* [Given text]
This quotation is hardly apropos of a situation where plaintiff, having itself interposed the "legal technicality" of separate corporate identity and separate corporate obligations of Cortland and Safeway on the original debentures and indenture for its own corporate purposes, now seeks to turn this "two-edged sword" into a "technical legal shadow."
In 1956 the Supreme Court, in holding that certain promissory notes were not subject to documentary stamp tax on bonds, debentures, and certificates of indebtedness, stated:
"* * * These taxes are based not upon the nature of the transaction involved, but upon the character of the instruments employed. As long ago as 1873, this Court said: `The liability of an instrument to a stamp duty, as well as the amount of such duty, is determined by the form and face of the instrument, and cannot be affected by proof of facts outside of the instrument itself.'" United States v. Leslie Salt Co., 350 U.S. 383, at page 396, 76 S.Ct. 416, at page 423, 100 L.Ed. 441.

* [Prompt]
Carry on the court opinion about the documentary stamp tax on debentures from the point where it stops.

* [Supplied information]
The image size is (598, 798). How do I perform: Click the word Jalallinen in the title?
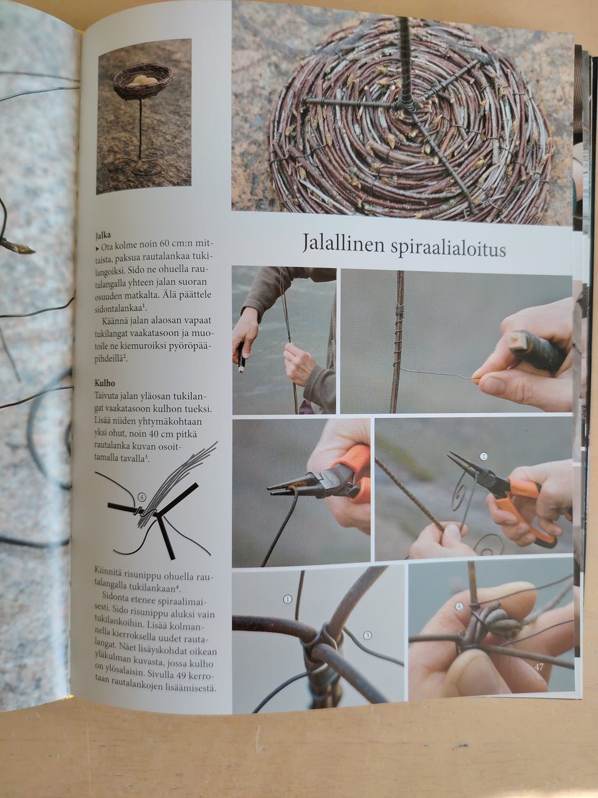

* [Output below]
From all of these facts we conclude that the original obligation of plaintiff Safeway under the 1954 indenture, was a secondary and collateral promise as a guarantor by Safeway to pay the Cortland debentures.
The new obligation of plaintiff Safeway under both the 1956 debentures and the trust indenture was a single, direct and primary obligation. Therefore, the issuance of the new debentures and the execution and delivery of the new indenture constituted a "new issue" of corporate certificates of indebtedness by plaintiff Safeway, subject to tax under Sections 4311 and 4313 of the Internal Revenue Code of 1954.
Plaintiff is not entitled to recover, and its petition is dismissed. Judgment will be entered for defendant.
JONES, Chief Judge, and DAVIS, Judge, concur.
WHITAKER, Judge (dissenting).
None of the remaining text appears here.